Es revelador que el valor de mercado de Apple, la empresa más estrechamente asociada con sencillos y elegantes productos de alta tecnología, recientemente superó a Microsoft. Es cierto que los productos de Apple ofrecen gran cantidad de aplicaciones complejas pero ha sabido vender muy bien sus productos como prácticos, sencillos e intuitivos.
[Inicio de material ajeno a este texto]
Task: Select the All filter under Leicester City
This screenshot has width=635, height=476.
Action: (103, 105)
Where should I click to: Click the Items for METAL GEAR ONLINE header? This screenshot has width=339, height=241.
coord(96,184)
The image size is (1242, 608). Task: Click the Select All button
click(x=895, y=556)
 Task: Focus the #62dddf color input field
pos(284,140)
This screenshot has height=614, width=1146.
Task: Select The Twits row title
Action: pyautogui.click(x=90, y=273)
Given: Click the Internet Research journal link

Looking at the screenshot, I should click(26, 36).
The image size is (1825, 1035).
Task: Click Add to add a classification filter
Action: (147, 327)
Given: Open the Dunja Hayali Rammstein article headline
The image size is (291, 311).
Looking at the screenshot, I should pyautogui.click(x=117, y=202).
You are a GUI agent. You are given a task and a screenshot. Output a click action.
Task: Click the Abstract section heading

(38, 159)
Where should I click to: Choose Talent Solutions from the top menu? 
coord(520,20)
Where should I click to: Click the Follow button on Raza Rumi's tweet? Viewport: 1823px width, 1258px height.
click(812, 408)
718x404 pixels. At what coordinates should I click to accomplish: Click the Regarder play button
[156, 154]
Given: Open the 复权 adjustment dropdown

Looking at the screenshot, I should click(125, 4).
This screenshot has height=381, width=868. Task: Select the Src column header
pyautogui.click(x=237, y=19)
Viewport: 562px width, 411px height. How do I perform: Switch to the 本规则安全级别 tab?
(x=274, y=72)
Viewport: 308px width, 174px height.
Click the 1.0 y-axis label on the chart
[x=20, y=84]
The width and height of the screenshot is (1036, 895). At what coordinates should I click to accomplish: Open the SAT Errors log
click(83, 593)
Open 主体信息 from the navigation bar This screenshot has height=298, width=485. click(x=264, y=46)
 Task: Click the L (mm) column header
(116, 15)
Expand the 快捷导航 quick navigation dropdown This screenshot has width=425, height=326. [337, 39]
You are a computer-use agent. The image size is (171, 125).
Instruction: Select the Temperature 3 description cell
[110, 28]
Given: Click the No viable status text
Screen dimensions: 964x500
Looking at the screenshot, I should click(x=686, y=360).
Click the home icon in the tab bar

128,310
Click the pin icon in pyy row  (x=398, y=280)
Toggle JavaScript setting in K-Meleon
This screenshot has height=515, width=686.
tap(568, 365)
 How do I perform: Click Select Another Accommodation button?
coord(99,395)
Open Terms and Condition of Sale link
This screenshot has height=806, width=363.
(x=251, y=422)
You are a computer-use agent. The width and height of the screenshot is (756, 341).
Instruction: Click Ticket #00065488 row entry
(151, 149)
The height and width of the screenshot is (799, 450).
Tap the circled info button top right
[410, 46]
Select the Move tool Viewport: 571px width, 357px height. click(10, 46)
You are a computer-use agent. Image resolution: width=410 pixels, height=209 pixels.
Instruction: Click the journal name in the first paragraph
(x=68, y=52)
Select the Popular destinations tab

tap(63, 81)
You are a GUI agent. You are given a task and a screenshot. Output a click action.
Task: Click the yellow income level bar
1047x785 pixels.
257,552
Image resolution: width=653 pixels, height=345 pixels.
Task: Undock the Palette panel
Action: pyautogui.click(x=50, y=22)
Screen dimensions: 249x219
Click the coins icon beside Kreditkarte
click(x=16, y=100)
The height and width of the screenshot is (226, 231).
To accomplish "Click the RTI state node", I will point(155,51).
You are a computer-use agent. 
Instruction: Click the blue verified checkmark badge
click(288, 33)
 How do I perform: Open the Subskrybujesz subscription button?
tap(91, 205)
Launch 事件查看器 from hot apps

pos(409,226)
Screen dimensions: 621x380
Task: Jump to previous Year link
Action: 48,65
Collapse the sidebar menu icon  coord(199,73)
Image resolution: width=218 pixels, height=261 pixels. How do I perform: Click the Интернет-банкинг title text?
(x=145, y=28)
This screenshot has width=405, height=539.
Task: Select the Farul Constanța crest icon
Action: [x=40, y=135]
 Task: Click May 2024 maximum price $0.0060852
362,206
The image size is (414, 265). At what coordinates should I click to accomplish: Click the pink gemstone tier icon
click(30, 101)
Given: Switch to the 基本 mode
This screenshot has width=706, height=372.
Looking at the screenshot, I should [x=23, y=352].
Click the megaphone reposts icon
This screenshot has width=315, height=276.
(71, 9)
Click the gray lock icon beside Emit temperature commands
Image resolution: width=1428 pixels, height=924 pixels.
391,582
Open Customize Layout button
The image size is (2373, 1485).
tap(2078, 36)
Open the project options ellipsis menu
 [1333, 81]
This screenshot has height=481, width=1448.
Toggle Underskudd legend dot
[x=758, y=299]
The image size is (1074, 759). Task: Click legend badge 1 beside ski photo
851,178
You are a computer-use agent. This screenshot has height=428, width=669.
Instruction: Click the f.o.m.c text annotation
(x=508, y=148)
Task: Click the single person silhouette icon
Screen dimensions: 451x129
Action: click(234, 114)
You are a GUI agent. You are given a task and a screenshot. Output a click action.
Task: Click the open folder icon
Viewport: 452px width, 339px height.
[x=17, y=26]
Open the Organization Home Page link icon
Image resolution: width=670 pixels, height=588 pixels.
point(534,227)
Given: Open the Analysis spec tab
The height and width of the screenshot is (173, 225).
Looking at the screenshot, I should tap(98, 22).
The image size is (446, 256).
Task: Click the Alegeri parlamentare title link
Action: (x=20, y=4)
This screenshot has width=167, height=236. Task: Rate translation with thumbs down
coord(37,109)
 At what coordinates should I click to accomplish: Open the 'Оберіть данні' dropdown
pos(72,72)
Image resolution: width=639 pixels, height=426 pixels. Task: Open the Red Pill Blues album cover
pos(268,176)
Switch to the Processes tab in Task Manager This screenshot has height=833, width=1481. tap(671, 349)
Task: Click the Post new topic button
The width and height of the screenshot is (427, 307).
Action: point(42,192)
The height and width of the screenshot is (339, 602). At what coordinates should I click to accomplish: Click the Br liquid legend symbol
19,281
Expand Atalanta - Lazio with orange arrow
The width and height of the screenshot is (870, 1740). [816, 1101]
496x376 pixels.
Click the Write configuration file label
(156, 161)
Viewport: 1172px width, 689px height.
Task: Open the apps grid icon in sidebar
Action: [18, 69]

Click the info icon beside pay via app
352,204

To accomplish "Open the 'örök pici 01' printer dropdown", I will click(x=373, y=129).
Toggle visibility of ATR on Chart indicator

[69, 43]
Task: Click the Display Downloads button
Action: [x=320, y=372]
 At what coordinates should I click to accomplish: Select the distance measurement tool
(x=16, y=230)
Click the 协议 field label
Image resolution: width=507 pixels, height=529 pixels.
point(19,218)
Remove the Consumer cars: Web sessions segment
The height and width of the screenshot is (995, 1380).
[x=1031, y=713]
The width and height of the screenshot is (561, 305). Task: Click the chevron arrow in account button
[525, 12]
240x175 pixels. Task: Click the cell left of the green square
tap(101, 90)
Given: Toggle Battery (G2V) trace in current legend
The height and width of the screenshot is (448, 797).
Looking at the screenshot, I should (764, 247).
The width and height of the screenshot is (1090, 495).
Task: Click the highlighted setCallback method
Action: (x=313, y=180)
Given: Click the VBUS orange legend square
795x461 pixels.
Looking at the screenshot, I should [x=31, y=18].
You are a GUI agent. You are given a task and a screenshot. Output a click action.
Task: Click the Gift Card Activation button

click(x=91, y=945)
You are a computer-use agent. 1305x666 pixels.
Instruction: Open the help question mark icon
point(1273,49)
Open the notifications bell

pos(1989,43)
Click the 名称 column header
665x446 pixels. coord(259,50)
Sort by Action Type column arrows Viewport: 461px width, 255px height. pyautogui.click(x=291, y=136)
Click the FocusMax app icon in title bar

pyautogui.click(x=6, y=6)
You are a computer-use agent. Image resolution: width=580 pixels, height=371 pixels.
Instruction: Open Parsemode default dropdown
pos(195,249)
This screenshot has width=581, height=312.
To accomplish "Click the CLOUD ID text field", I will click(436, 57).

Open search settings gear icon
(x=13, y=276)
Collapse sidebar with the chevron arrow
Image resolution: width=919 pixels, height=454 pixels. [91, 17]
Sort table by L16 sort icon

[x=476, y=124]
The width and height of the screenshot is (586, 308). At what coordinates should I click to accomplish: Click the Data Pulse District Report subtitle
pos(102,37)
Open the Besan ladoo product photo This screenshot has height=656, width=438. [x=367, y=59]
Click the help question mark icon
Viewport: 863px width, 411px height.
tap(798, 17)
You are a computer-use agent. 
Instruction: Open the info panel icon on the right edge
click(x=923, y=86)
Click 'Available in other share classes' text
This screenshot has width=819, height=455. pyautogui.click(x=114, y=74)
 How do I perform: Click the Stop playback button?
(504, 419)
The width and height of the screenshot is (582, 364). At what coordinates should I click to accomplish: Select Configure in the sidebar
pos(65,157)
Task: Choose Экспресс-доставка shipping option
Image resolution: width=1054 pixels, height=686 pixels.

Nintendo, la empresa multinacional creadora de consolas para vídeo-juegos interactivos, es otra de las empresas que también ha prosperado desarrollando productos de fácil uso, un claro ejemplo es la consola Wii o la cámara de vídeo Flip.

La tecno-austeridad ha cobrado impulso al momento de tratar de reducir el costo de algo para que sea asequible a los consumidores en lugares como China, India y Brasil. Los productos resultantes comienzan a ser atractivos en los países desarrollados, especialmente en épocas de apretarse el cinturón. El netbook o portátil de bajo coste, se inspiró en un plan para producir ordenadores portátiles baratos para niños de países pobres pero, desde entonces, ha demostrado ser popular entre los consumidores de todo el mundo. Otro ejemplo nos lo ofrece la compañía automotriz india Tata, que diseñó el Nano, el coche más barato del mundo pensando en las clases medias de la India, y ahora, ha comenzado a comercializarse también en Europa, dónde crece la demanda de vehículos económicos y simples de conducir.

Todo esto ofrece motivos para la esperanza. La austeridad en la industria tecnológica podría ser la impulsora de una nueva forma de producción y consumo para el desarrollo social.